From the keyboard I also have to enter two numbers.
The first number signifies the sub-string start and the second number the length of it.
Before I extract and print to screen the sub-string, I have to check that the length of the sub-string is not Zero or it is not greater than the initial string. In case that it is Zero or greater a message has to be appeared on the screen.

Thanks for your help in advance!!!

Comments

  • vasmixvasmix Member Posts: 3
    I worked on my code... We are using emu8086. I'm stacked at the point where I need to transfer the data from my initial string mystr to my substring mysubstr. I can't use lea si+[bx] and I don't know how I could replace that part. I hope you could help me...

    ;-----------
    ; getstr.asm
    ;
    ; This is a simple demo for emu8086
    ;
    ; This program reads a string of at most 32
    ; characters from keyboard, and prints it back.
    ; A new-line (return character) would mark
    ; the end of string.
    ; The size of buffer is an adjustable constant

    ; multi-segment executable file template.

    data segment
    ; add your data here!

    ; the maximum size of string
    strsize= 32

    ; the buffer to save the entered string
    mystr db strsize dup (?)

    ; 3 extra places to store return/new-line and '$'
    ; for printing
    db 3 dup (?)

    mysubstr db strsize dup <?>
    db 3 dup <?>

    ; prompts
    msg1 db "Enter a string (maximum $"
    msg2 db " characters long): $"
    msg3 db "String Length: $"
    StrA db 10, 10, 10, 13, 'First Integer: $'
    StrB db 13, 10, 'Second Integer: $'
    msg4 db "To substring einai megalytero tou initial $"
    msg5 db "To substring einai midenikou mikous $"

    ; endl squence
    endl db 13, 10 , '$'

    pkey db "press any key...$"
    ends

    stack segment
    dw 128 dup(0)
    ends

    code segment
    start:
    ; set segment registers:
    mov ax, data
    mov ds, ax
    mov es, ax




    ; print msg1
    lea dx, msg1
    mov ah, 9
    int 21h

    ; print the buffer size
    mov ax, strsize
    call printd

    ; print msg2 (the tail of msg1)
    lea dx, msg2
    mov ah, 9
    int 21h

    ; call getstr to read a string from keyboard
    mov cx, strsize
    mov dx, offset mystr
    call getstr

    ; print an endl before going on
    lea dx, endl
    mov ah, 9
    int 21h

    ; print msg3
    lea dx, msg3
    mov ah, 9
    int 21h

    ; first print the legth of string
    mov ax, cx
    call printd

    ; then print the string itself
    mov dx, offset endl
    mov ah, 9
    int 21h

    ; print the read string
    mov dx, offset mystr
    mov ah, 9
    int 21h

    ; wait for user to press a key.

    lea dx, pkey
    mov ah, 9
    int 21h ; output string at ds:dx

    ; wait for any key....

Records for the exercise →
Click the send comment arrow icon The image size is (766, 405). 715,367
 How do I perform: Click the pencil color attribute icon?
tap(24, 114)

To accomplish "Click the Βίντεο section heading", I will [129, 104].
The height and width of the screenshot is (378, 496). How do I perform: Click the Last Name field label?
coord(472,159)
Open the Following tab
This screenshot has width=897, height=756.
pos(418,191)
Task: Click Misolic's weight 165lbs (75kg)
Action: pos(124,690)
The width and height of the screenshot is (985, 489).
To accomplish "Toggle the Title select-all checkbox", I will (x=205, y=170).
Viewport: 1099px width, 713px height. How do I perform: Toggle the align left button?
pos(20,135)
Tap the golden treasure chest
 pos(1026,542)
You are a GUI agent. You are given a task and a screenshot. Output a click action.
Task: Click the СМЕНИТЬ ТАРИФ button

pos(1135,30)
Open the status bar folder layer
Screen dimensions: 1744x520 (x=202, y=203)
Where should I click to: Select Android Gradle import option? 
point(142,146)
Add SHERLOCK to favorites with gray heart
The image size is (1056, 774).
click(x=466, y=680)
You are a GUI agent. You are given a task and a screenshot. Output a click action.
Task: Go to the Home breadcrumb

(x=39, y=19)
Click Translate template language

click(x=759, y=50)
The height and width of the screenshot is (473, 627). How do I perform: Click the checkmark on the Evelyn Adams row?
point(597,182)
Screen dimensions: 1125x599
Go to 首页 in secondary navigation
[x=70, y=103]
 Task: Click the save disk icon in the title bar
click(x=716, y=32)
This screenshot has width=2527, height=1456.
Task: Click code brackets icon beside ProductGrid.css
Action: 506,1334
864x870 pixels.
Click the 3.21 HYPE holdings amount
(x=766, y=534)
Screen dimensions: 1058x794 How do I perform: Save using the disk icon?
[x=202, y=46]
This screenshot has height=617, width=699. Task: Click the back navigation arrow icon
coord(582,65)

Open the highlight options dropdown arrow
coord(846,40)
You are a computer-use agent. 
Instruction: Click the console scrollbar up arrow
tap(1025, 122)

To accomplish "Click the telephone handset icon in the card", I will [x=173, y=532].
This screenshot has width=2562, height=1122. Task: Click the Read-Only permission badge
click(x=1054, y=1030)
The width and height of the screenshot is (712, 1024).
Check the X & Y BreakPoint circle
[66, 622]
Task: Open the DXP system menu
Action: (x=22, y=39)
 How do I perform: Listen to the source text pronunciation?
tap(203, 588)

Prompt A → Can you quote the part of the emu8086 thread that opens with the words "StrA db 10, 10, 10, 13, 'First" and closes with "dw 128 dup(0)"?
Prompt B → Can you convert the rows, from the line containing "Viewport: 1099px width, 713px" through the line containing "pos(1135,30)", into a Markdown table with the columns Number and Row Line, leaving out blank lines?
The rows are unrelated to the emu8086 thread.

Task output A →
StrA db 10, 10, 10, 13, 'First Integer: $'
    StrB db 13, 10, 'Second Integer: $'
    msg4 db "To substring einai megalytero tou initial $"
    msg5 db "To substring einai midenikou mikous $"

    ; endl squence
    endl db 13, 10 , '$'

    pkey db "press any key...$"
    ends

    stack segment
    dw 128 dup(0)

Task output B →
| Number | Row Line |
|---|---|
| 1 | Viewport: 1099px width, 713px height. How do I perform: Toggle the align left button? |
| 2 | pos(20,135) |
| 3 | Tap the golden treasure chest |
| 4 |  pos(1026,542) |
| 5 | You are a GUI agent. You are given a task and a screenshot. Output a click action. |
| 6 | Task: Click the СМЕНИТЬ ТАРИФ button |
| 7 | pos(1135,30) |